Alternative Solution: Dynamic Programming

Why an Alternative Approach?

The dynamic programming (DP) approach tracks sequence lengths—O(n²) time, O(n) space. It’s more systematic, building states for each prefix, but slower and more complex due to state management. It’s like planning all possible splits step-by-step!

How It Works

Picture this as a sequence planner:

  • Step 1: Init DP:
    • dp[i][j]: Min unused numbers after splitting prefix i into j sequences.
  • Step 2: Fill DP:
    • For each i, try splitting into 0 to i+1 sequences.
    • Transition: Use consecutive runs, update states.
  • Step 3: Check feasibility:
    • Return True if any dp[n][j] = 0 (all used).
  • Step 4: Return result.

It’s like a state builder—plan and check!

Step-by-Step Example

Example: nums = [1, 2, 3]

  • Step 1: Init: dp[0][0] = 0, others inf.
  • Step 2: Fill (simplified):
    • i=1: dp[1][1] = 0 (start [1]).
    • i=2: dp[2][1] = 0 ([1, 2]).
    • i=3: dp[3][1] = 0 ([1, 2, 3]).
  • Step 3: dp[3][1] = 0, return True.
  • Output: True.

Code for DP Approach

class Solution:
    def isPossible(self, nums: List[int]) -> bool:
        # Step 1: Initialize DP
        n = len(nums)
        dp = [float('inf')] * (n + 1)  # Min unused numbers
        dp[0] = 0

        # Step 2: Fill DP (simplified greedy check)
        for i in range(n):
            if dp[i] == float('inf'):
                continue
            j = i
            while j < n and (j == i or nums[j] == nums[j-1] + 1):
                j += 1
                if j - i >= 3:  # Found sequence ≥ 3
                    dp[j] = min(dp[j], dp[i])

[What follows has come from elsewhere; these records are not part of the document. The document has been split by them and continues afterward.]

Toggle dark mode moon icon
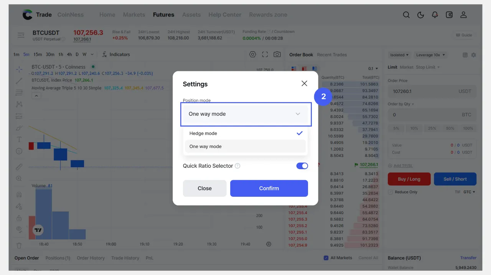The height and width of the screenshot is (275, 491). (x=420, y=15)
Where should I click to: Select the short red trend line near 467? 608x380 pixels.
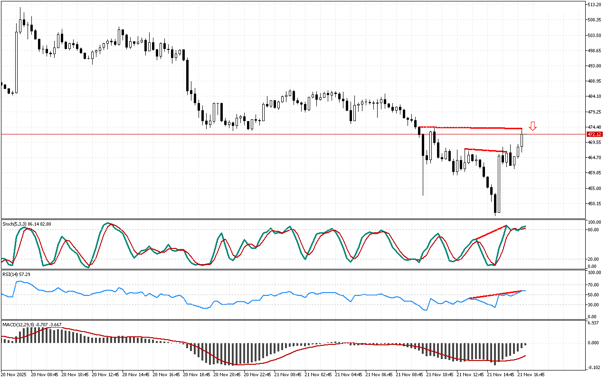[x=485, y=150]
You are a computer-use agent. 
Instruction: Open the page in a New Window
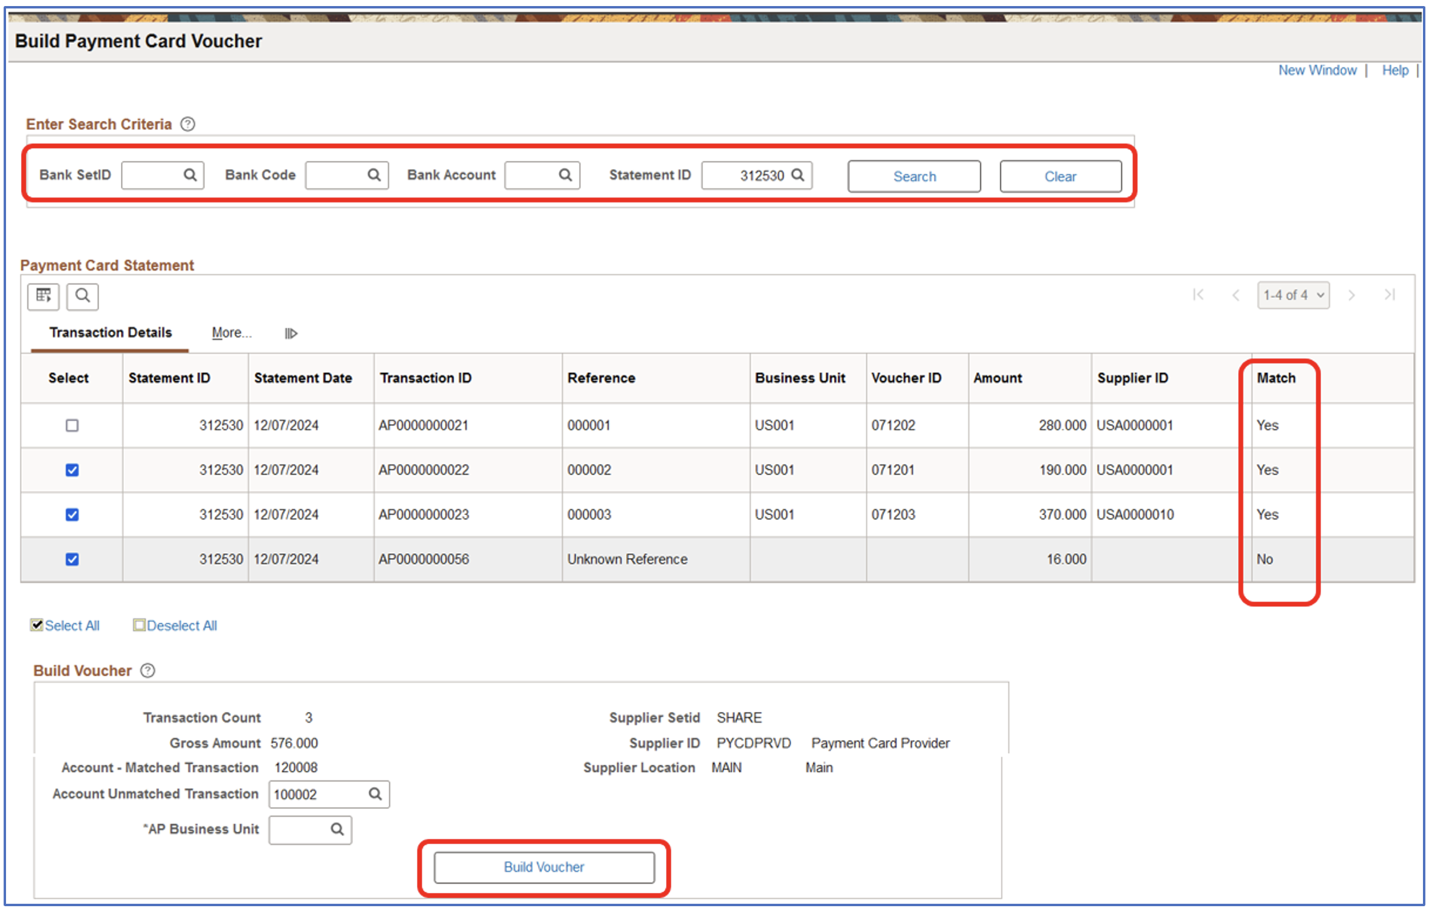coord(1317,70)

        # Step 3: Check if all used
        return dp[n] == 0
  • Lines 5-6: Init: dp for unused count.
  • Lines 9-16: Fill (simplified):
    • From each i, find consecutive run, update if ≥ 3.
  • Line 19: Check: All used if dp[n] = 0.
  • Time Complexity: O(n²)—nested loops.
  • Space Complexity: O(n)—dp array.

It’s a sequence checker—plan and verify!

Comparing the Two Solutions

  • Greedy (Best):
    • Pros: O(n) time, O(n) space, fast and optimal.
    • Cons: Greedy logic less obvious.
  • DP (Alternative):
    • Pros: O(n²) time, O(n) space, systematic.
    • Cons: Slower, complex states.

Greedy wins for efficiency.

Additional Examples and Edge Cases

  • Input: [1]
    • Output: False.
  • Input: [1, 2, 3, 4, 5]
    • Output: True ([1, 2, 3], [4, 5] invalid, but [1, 2, 3, 4, 5] works).

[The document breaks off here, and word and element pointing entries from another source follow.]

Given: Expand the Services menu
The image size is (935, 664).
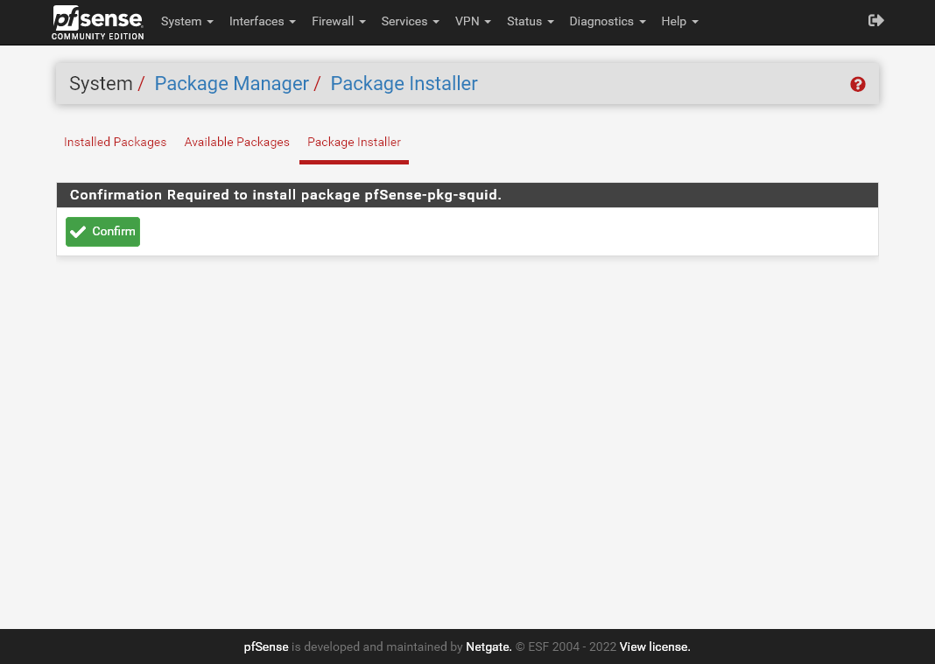Looking at the screenshot, I should (x=410, y=21).
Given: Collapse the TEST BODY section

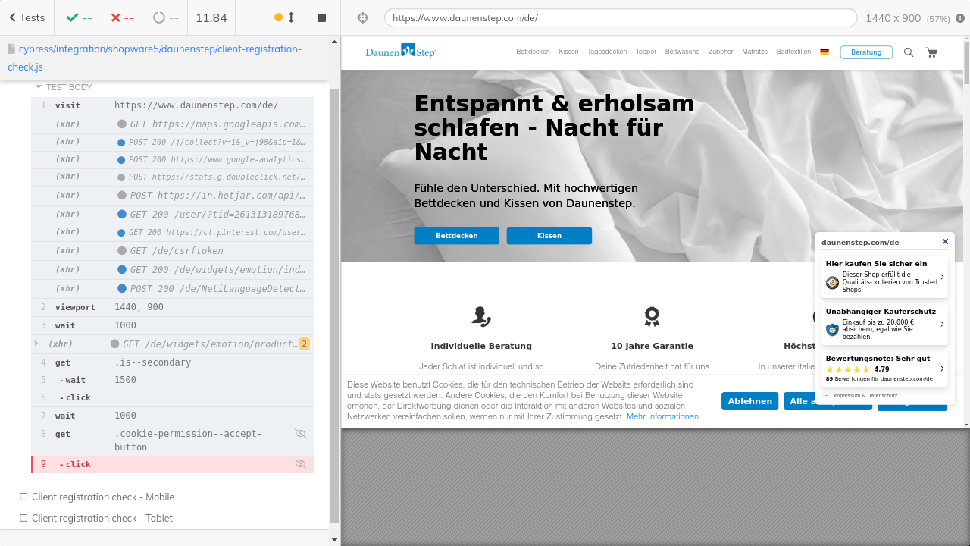Looking at the screenshot, I should pos(39,87).
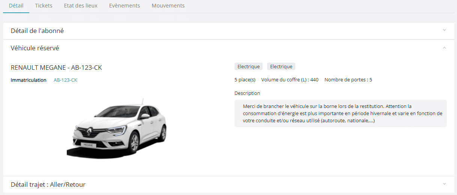
Task: Go to the Evènements tab
Action: click(x=125, y=6)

Greedy handles these well.

Complexity Breakdown

  • Greedy: Time O(n), Space O(n).
  • DP: Time O(n²), Space O(n).

Greedy is optimal.

Key Takeaways

  • Greedy: Hash map weaving—smart!
  • DP: State planning—clear!
  • Sequences: Splitting is fun.
  • Python Tip: Hash maps rock—see Python Basics.

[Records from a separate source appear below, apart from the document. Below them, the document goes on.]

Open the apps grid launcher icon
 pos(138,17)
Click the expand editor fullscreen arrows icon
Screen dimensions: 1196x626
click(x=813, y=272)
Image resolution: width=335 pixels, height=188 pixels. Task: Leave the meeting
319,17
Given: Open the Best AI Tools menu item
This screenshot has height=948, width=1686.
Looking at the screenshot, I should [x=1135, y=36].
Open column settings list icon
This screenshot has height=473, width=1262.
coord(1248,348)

Final Thoughts: Split That Array

LeetCode 659: Split Array into Consecutive Subsequences in Python is a fun sequence challenge. Greedy with hash maps offers speed and elegance, while DP provides a thorough alternative. Want more? Try LeetCode 300: Longest Increasing Subsequence or LeetCode 128: Longest Consecutive Sequence. Ready to split? Head to Solve LeetCode 659 on LeetCode and weave those sequences today!